Task to carry out:
Swap "image size" for "screenshot size" throughout all the items below and write them out again with nothing else changed. Omit the pictures from your answer.

Stored data entries:
— begin —

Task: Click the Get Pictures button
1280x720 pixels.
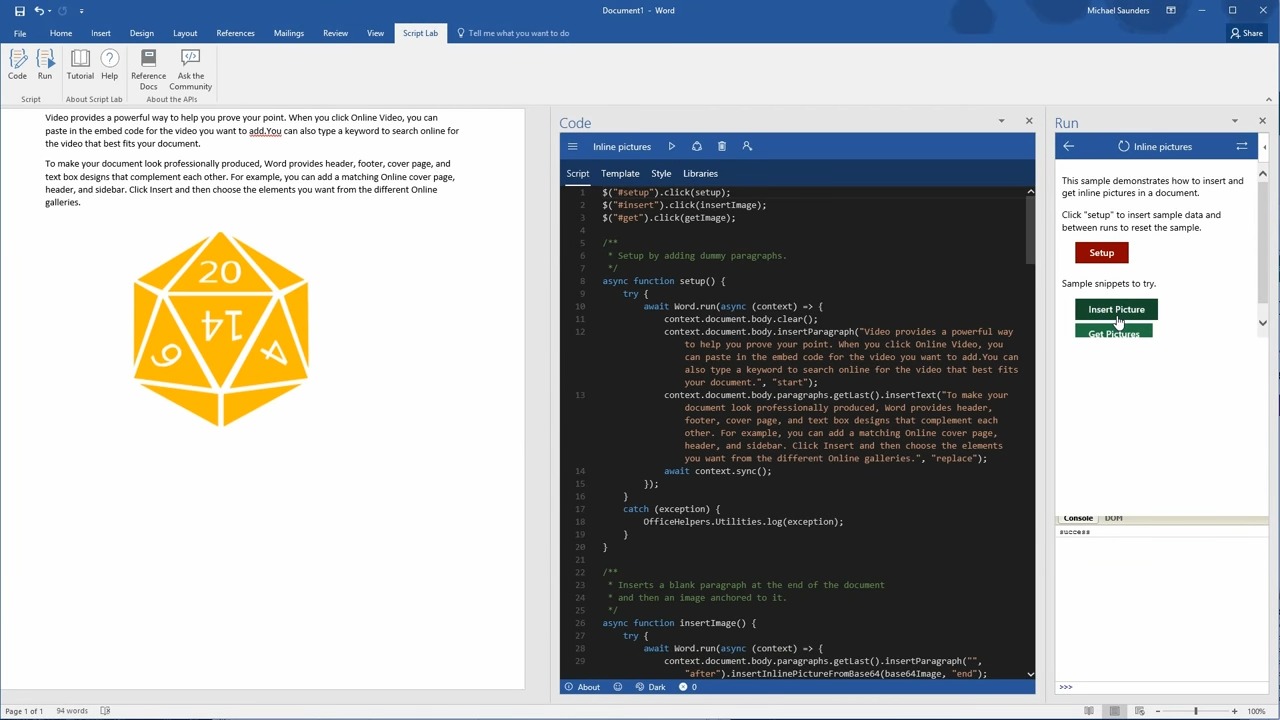Action: (1114, 333)
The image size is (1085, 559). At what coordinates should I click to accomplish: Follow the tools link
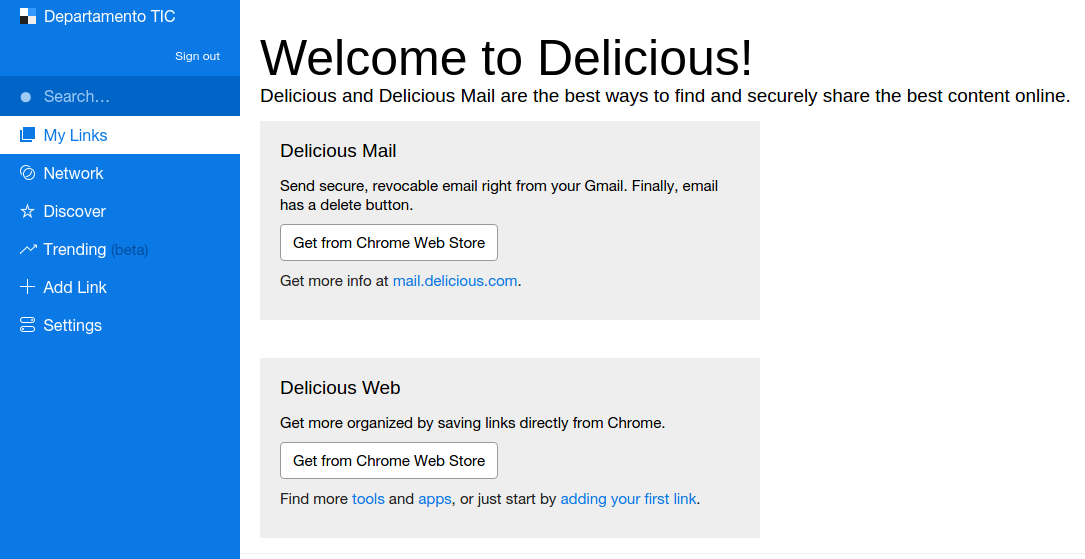368,499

— end —

Reply to the task:
Task: Click the Get Pictures button
1280x720 pixels.
Action: (1114, 333)
The screenshot size is (1085, 559). At what coordinates should I click to accomplish: Follow the tools link
368,499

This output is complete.